SCU Law student Antonia Ruck spoke about the importance of assessment tools to ensure support for human rights. As an international exchange student, she also emphasized the global influence of Silicon Valley as a leader in the world economy and in the promotion of progressive ideas. Lastly, Professor Francisco Rivera presented potential alternatives for the successful implementation of the pilot project and offered further support from the Clinic. He also highlighted the goal of human rights impact assessments, which is for the City Council to make more informed and considered decisions. As a human rights expert, Prof. Rivera also answered further questions from Council members.

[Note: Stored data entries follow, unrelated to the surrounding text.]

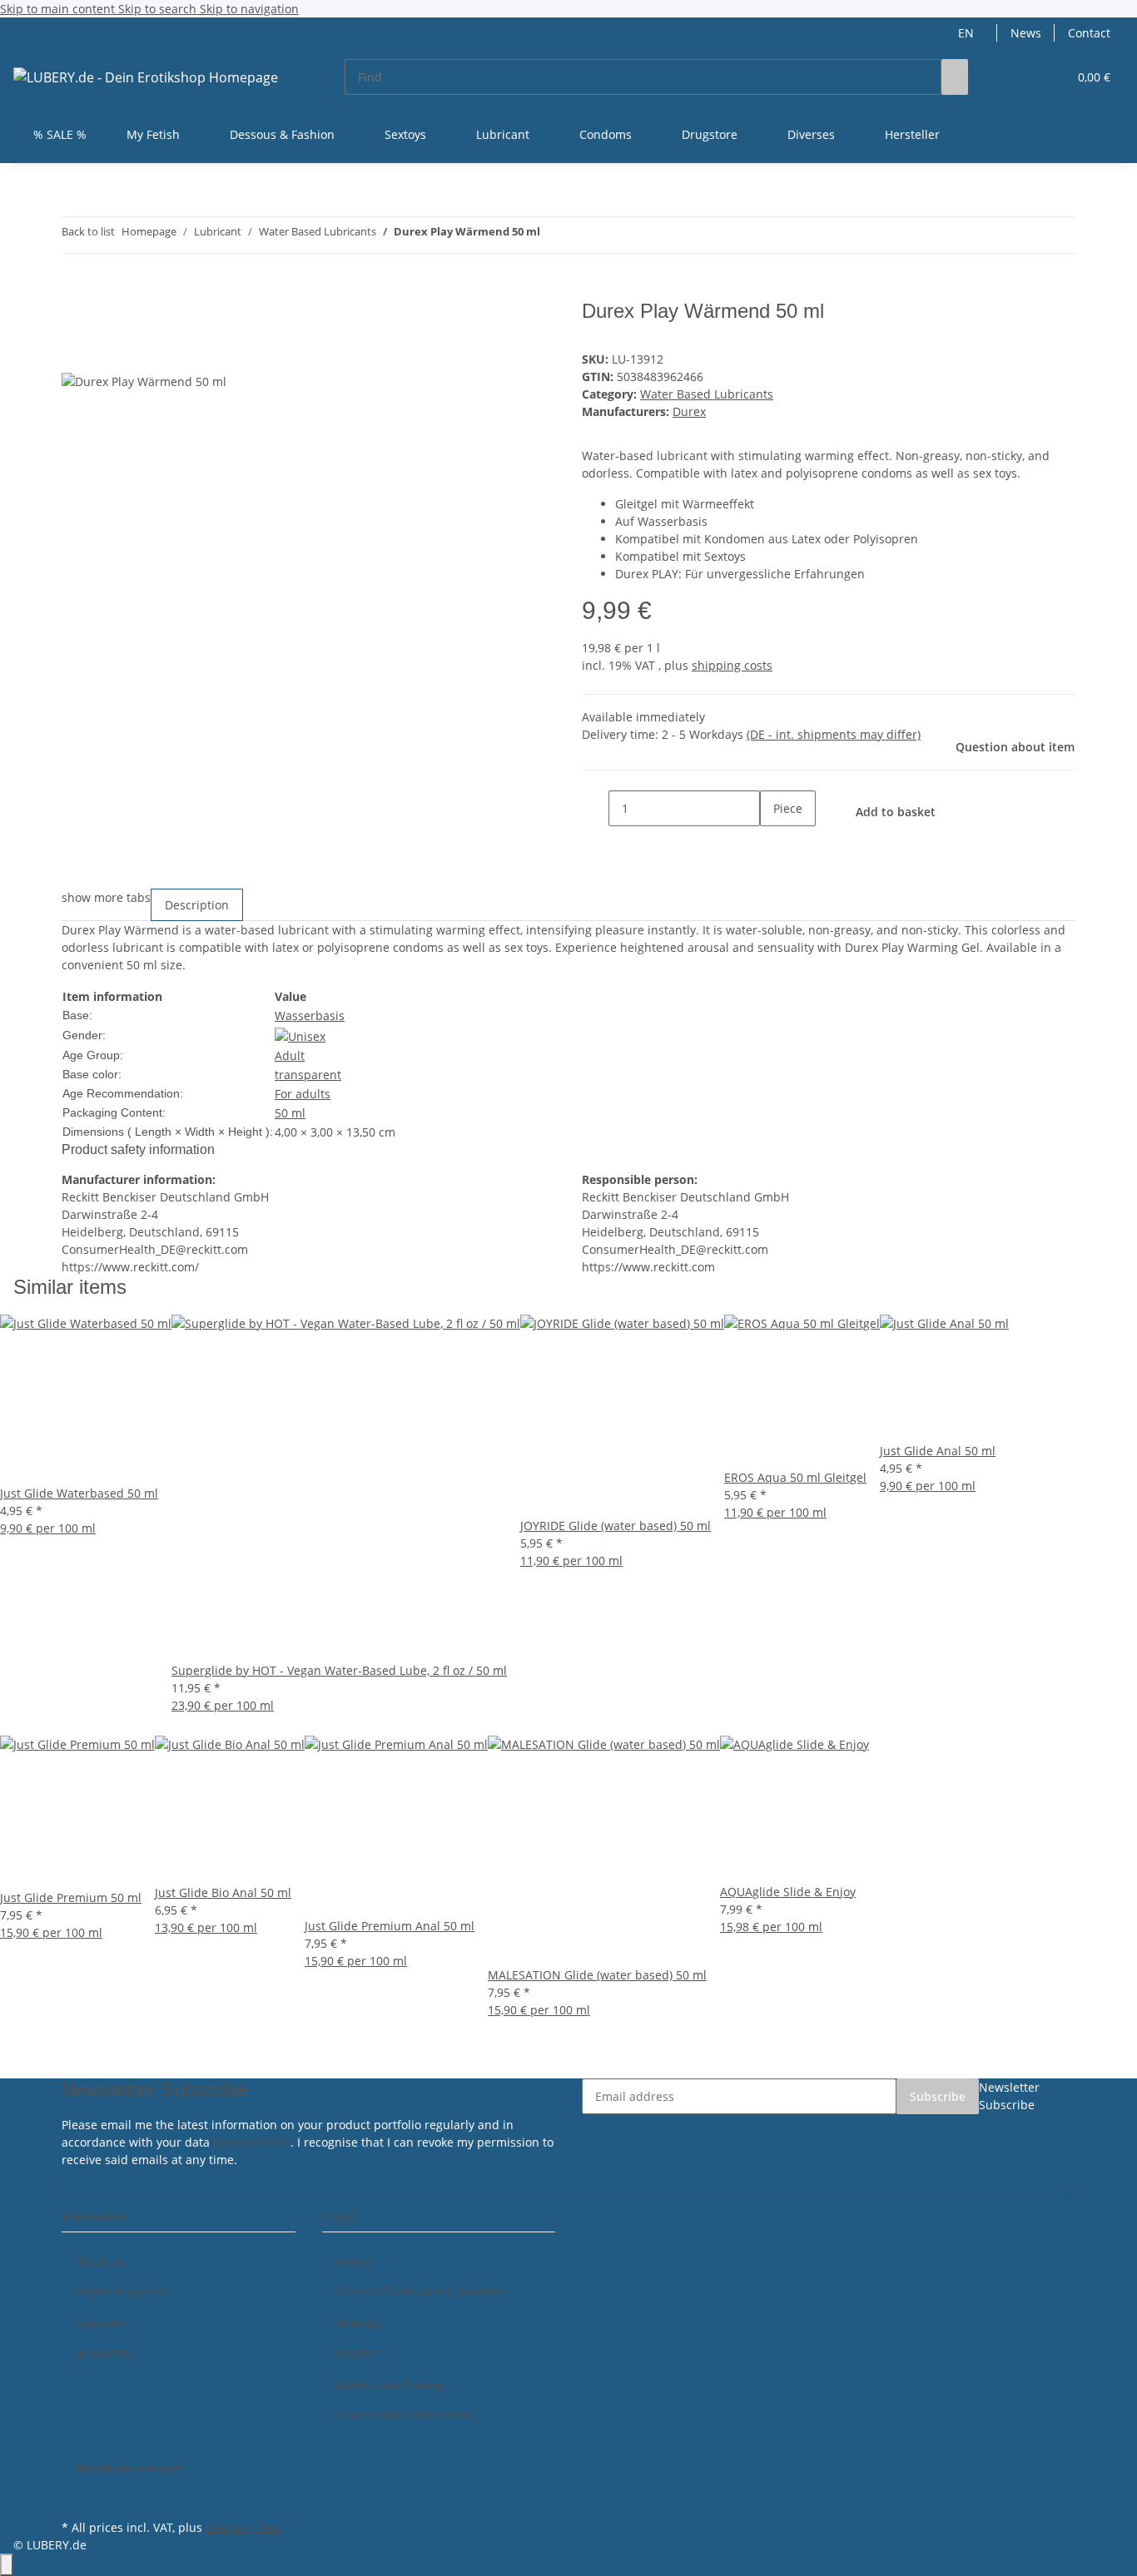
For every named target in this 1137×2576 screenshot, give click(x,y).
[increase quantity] (773, 844)
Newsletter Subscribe (1009, 2096)
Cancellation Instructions (404, 2415)
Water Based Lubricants (706, 394)
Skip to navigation (249, 9)
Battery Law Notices (390, 2384)
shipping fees (243, 2527)
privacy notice (251, 2142)
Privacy (355, 2261)
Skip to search (159, 9)
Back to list (88, 231)
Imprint (356, 2353)
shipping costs (732, 665)
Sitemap (358, 2323)
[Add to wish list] (105, 353)
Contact (1089, 33)
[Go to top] (6, 2565)
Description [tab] (197, 905)
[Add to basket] (75, 290)
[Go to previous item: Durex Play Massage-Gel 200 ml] (553, 235)
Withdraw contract (128, 2468)
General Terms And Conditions (421, 2292)
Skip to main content (59, 9)
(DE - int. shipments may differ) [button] (834, 734)
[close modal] (75, 317)
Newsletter (105, 2353)
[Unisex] (300, 1035)
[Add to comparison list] (75, 353)
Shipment (102, 2323)
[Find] (954, 77)
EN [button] (967, 33)
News (1025, 33)
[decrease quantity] (595, 808)
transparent (308, 1074)
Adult (290, 1055)
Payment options (121, 2292)
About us (100, 2261)
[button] (1021, 77)
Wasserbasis (310, 1015)
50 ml (290, 1113)
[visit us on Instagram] (75, 2496)
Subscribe (938, 2096)
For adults (302, 1094)
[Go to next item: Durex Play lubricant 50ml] (583, 235)
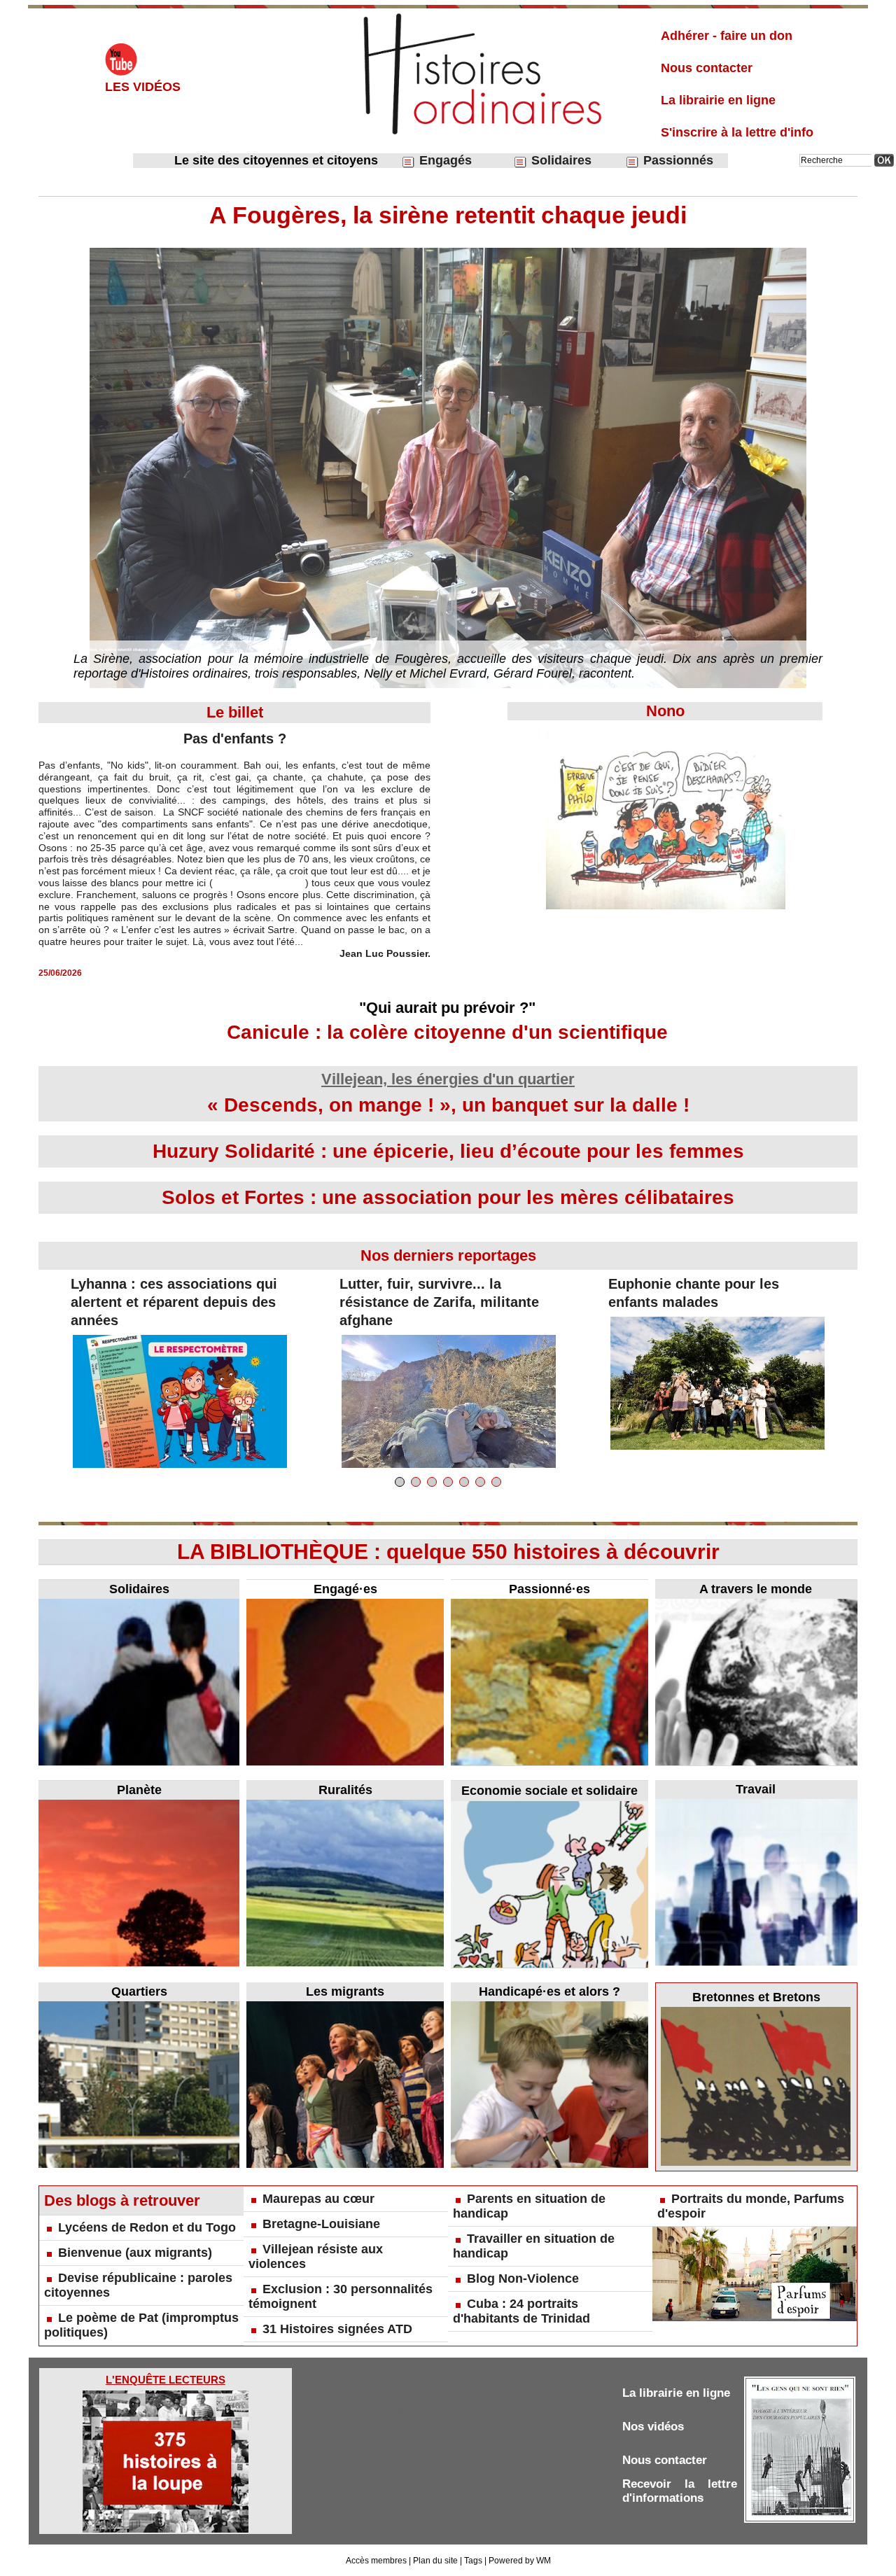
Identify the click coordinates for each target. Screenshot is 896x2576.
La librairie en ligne (718, 100)
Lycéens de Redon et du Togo (147, 2227)
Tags (473, 2561)
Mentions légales (428, 2410)
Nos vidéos (653, 2426)
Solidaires (560, 160)
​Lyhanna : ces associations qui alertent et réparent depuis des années (174, 1302)
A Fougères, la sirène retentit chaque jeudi (448, 215)
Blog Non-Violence (523, 2279)
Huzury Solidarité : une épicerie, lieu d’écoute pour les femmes (448, 1151)
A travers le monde (755, 1589)
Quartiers (139, 1991)
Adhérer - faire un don (726, 36)
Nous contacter (706, 68)
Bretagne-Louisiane (321, 2224)
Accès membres (376, 2561)
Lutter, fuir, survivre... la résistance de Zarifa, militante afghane (439, 1302)
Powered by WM (520, 2561)
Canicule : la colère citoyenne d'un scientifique (447, 1032)
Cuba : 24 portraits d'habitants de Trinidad (521, 2311)
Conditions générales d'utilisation (428, 2460)
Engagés (444, 160)
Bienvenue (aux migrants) (135, 2253)
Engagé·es (345, 1589)
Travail (756, 1789)
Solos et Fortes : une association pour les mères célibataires (448, 1197)
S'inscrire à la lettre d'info (737, 132)
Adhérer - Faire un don (428, 2435)
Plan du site (435, 2561)
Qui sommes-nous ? (427, 2385)
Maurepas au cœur (318, 2199)
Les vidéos (143, 87)
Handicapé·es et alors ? (549, 1991)
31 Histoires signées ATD (337, 2329)
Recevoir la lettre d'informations (679, 2491)
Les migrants (345, 1991)
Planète (139, 1790)
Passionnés (676, 160)
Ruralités (345, 1790)
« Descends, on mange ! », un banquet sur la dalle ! (448, 1105)
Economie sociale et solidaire (549, 1791)
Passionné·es (549, 1589)
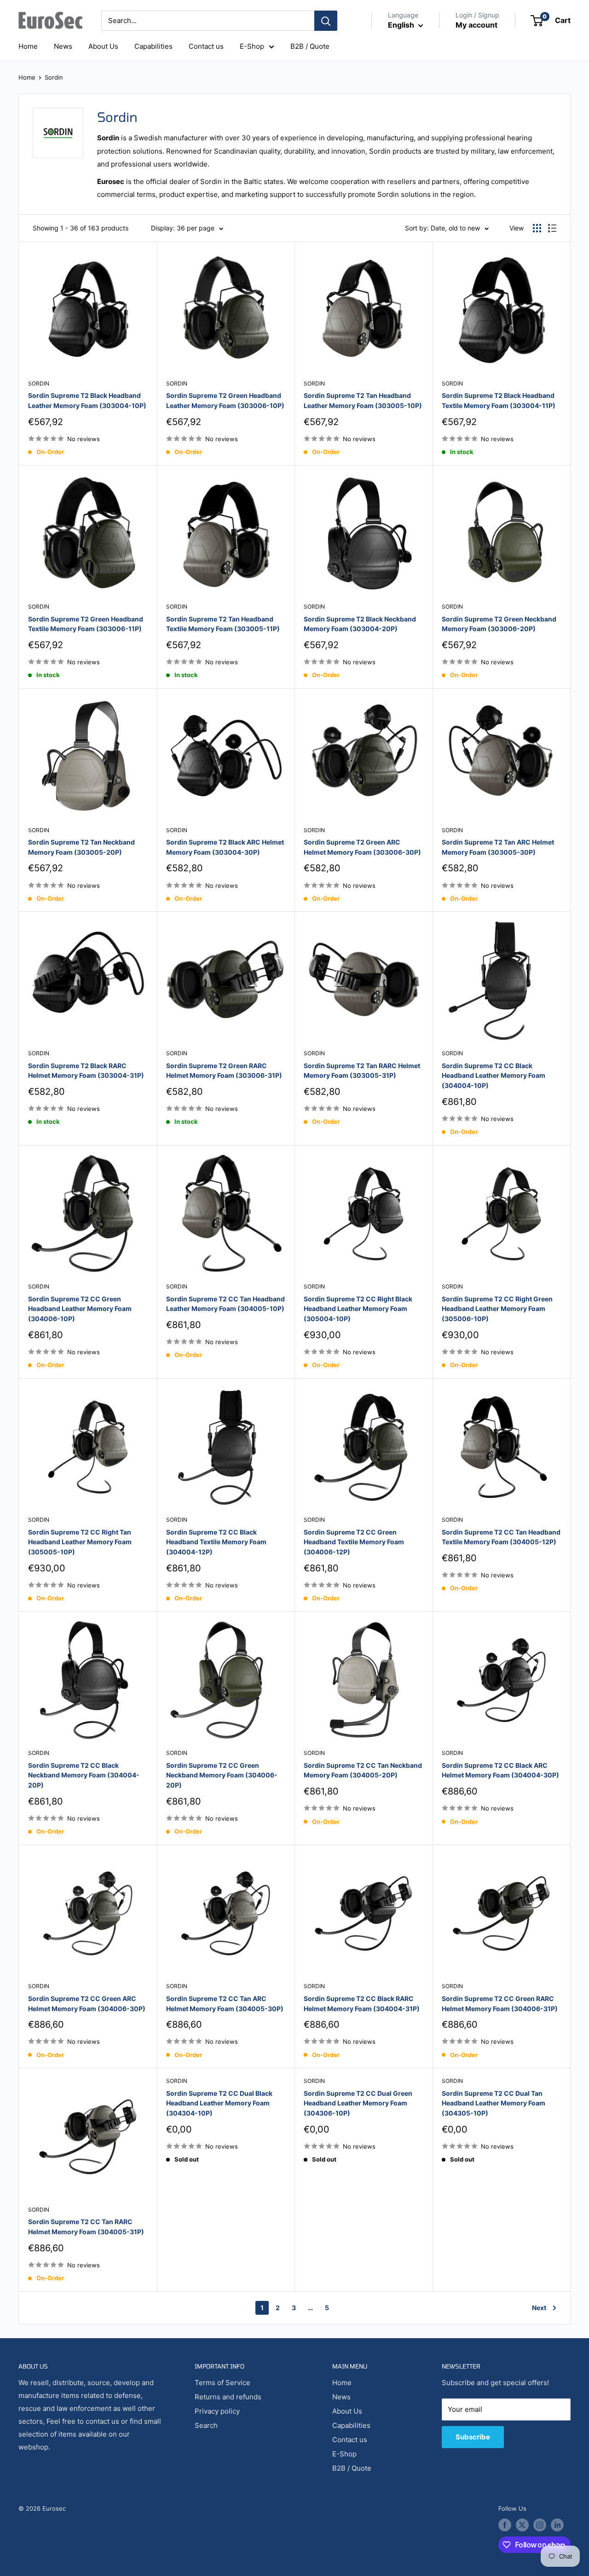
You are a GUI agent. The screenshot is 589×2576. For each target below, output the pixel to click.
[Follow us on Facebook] (504, 2524)
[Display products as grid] (537, 228)
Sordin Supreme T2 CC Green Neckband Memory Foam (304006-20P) (221, 1775)
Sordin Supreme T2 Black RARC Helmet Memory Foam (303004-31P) (86, 1071)
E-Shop (252, 46)
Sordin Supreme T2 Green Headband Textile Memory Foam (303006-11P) (85, 624)
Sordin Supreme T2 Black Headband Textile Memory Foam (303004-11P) (498, 400)
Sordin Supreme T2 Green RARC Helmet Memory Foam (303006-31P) (224, 1071)
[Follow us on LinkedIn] (557, 2524)
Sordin (54, 77)
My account (476, 24)
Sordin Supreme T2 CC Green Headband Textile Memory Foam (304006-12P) (354, 1542)
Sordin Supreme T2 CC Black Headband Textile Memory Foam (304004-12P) (216, 1542)
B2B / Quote (309, 46)
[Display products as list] (552, 228)
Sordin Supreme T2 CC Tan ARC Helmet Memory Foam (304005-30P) (224, 2003)
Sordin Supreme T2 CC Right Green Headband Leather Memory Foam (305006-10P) (497, 1308)
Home (28, 46)
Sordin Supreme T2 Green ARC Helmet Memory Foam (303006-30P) (362, 847)
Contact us (206, 46)
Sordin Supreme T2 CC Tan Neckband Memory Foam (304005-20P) (363, 1770)
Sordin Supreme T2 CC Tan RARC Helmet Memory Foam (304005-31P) (86, 2227)
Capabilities (153, 46)
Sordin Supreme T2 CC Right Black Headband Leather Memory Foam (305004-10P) (358, 1308)
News (63, 46)
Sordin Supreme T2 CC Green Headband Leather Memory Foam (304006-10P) (80, 1308)
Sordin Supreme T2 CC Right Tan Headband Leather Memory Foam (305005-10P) (80, 1542)
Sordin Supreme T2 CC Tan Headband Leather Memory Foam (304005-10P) (225, 1304)
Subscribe (473, 2436)
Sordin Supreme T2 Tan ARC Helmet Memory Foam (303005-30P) (498, 847)
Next (539, 2308)
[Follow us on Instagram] (539, 2524)
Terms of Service (222, 2382)
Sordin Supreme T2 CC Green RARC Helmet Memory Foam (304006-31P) (500, 2003)
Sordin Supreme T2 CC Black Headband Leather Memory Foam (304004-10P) (493, 1075)
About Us (103, 46)
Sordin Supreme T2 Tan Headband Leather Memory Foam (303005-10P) (363, 400)
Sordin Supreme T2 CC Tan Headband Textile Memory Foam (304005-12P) (501, 1537)
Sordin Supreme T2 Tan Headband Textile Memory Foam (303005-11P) (223, 624)
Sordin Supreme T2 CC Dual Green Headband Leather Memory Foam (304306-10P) (358, 2103)
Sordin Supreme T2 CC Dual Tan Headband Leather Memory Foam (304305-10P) (493, 2103)
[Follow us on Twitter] (522, 2524)
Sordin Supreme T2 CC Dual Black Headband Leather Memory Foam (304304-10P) (219, 2103)
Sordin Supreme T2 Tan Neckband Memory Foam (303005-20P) (81, 847)
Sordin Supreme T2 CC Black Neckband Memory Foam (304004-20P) (83, 1775)
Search (206, 2425)
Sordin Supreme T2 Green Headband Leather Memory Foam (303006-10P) (225, 400)
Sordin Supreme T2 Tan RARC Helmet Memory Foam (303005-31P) (362, 1071)
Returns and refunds (228, 2396)
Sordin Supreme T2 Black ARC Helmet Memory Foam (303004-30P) (225, 847)
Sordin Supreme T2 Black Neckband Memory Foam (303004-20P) (360, 624)
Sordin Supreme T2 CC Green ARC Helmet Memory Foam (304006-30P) (86, 2003)
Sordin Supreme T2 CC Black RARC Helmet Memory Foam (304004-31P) (362, 2003)
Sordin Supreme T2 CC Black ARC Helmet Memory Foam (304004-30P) (500, 1770)
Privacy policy (217, 2411)
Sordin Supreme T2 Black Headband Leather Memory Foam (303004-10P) (87, 400)
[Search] (325, 21)
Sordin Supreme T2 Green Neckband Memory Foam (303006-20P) (499, 624)
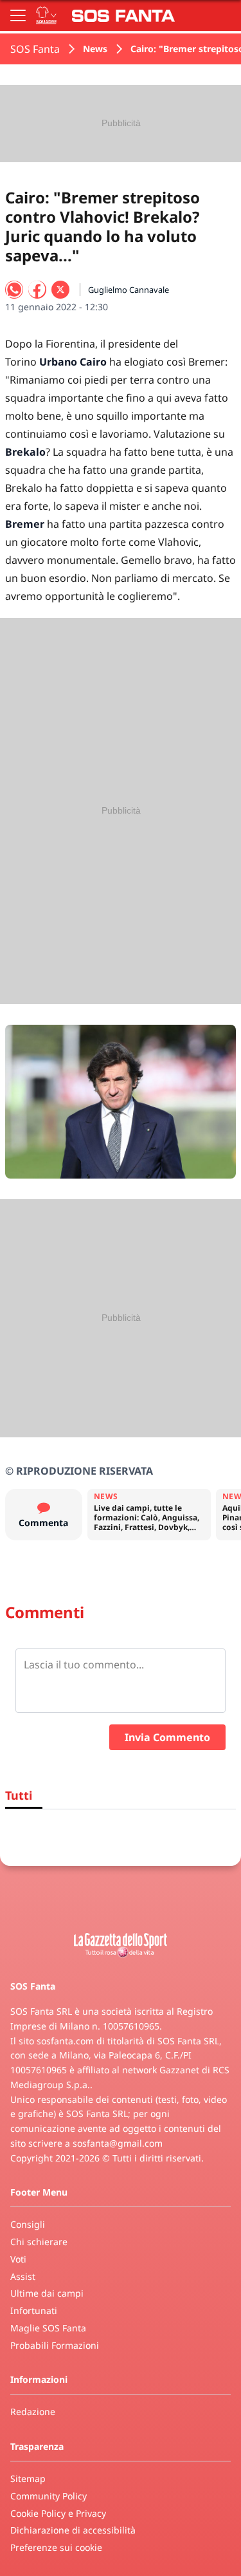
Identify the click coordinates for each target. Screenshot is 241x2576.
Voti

In the discussion that ensued, Council members debated about the need for such a pilot project, with passionate speeches in support of the proposals from former mayor Ken Rosenberg and current mayor Lenny Siegel, among others. Councilmember John McAlister questioned the benefit of assessing the human rights impact of the city’s projects, while Councilmember and Vice Mayor Lisa Matichak expressed discomfort with the proposal based on her reading of the broad set of rights recognized under the Universal Declaration of Human Rights. Councilmember Abe-Koga opined that the proposed projects should address other or additional human rights issues than those recommended by the Human Relations Commission. Ultimately, most members expressed their support for the pilot project and voted 6-1 in favor of the proposal, with Vice Mayor Lisa Matichak being the only vote against it.
The Clinic enthusiastically welcomes this outcome and congratulates the City Council for its decision. The Clinic will continue to work with the city to provide technical assistance and support on the implementation of this human rights impact assessment program.